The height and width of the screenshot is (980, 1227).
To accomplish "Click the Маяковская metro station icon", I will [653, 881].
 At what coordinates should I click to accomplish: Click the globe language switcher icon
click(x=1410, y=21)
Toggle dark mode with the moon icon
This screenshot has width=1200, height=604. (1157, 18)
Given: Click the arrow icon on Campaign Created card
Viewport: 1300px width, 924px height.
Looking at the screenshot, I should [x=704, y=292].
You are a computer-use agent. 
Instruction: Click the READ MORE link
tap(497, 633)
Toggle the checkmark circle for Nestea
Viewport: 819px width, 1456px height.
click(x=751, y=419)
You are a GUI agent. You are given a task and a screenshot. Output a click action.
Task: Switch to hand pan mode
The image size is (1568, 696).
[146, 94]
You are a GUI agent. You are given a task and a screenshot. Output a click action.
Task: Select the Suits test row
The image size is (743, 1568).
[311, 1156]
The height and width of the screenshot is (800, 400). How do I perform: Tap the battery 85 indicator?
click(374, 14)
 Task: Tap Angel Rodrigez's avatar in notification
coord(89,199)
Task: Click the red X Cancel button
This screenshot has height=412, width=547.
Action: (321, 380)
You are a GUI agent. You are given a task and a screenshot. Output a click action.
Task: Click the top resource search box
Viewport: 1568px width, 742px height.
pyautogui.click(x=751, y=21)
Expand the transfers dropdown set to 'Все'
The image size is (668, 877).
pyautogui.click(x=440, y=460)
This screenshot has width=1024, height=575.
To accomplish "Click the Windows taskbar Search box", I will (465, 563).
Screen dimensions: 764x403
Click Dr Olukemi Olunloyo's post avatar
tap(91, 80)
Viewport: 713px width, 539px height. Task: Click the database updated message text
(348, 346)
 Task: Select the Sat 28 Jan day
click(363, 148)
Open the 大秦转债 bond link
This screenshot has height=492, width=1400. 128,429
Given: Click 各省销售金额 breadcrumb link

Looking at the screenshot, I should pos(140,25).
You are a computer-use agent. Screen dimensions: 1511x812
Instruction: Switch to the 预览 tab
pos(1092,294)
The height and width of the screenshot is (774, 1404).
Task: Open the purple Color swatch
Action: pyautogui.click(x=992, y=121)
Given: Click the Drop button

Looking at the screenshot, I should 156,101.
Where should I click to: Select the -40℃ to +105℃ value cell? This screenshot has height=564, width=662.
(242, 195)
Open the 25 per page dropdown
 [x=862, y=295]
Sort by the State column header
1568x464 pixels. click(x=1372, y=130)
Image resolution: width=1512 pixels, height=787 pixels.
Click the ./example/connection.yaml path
──────────────────────────────
Exercise directions: Rewrite the lines above as a numbered list, starting with the line containing "Where should I" and continuing through the end of the entries, both ends included. Leave out any blank lines.

Completed exercise:
1. Where should I click to: Select the -40℃ to +105℃ value cell? This screenshot has height=564, width=662.
2. (242, 195)
3. Open the 25 per page dropdown
4.  [x=862, y=295]
5. Sort by the State column header
6. 1568x464 pixels. click(x=1372, y=130)
7. Image resolution: width=1512 pixels, height=787 pixels.
8. Click the ./example/connection.yaml path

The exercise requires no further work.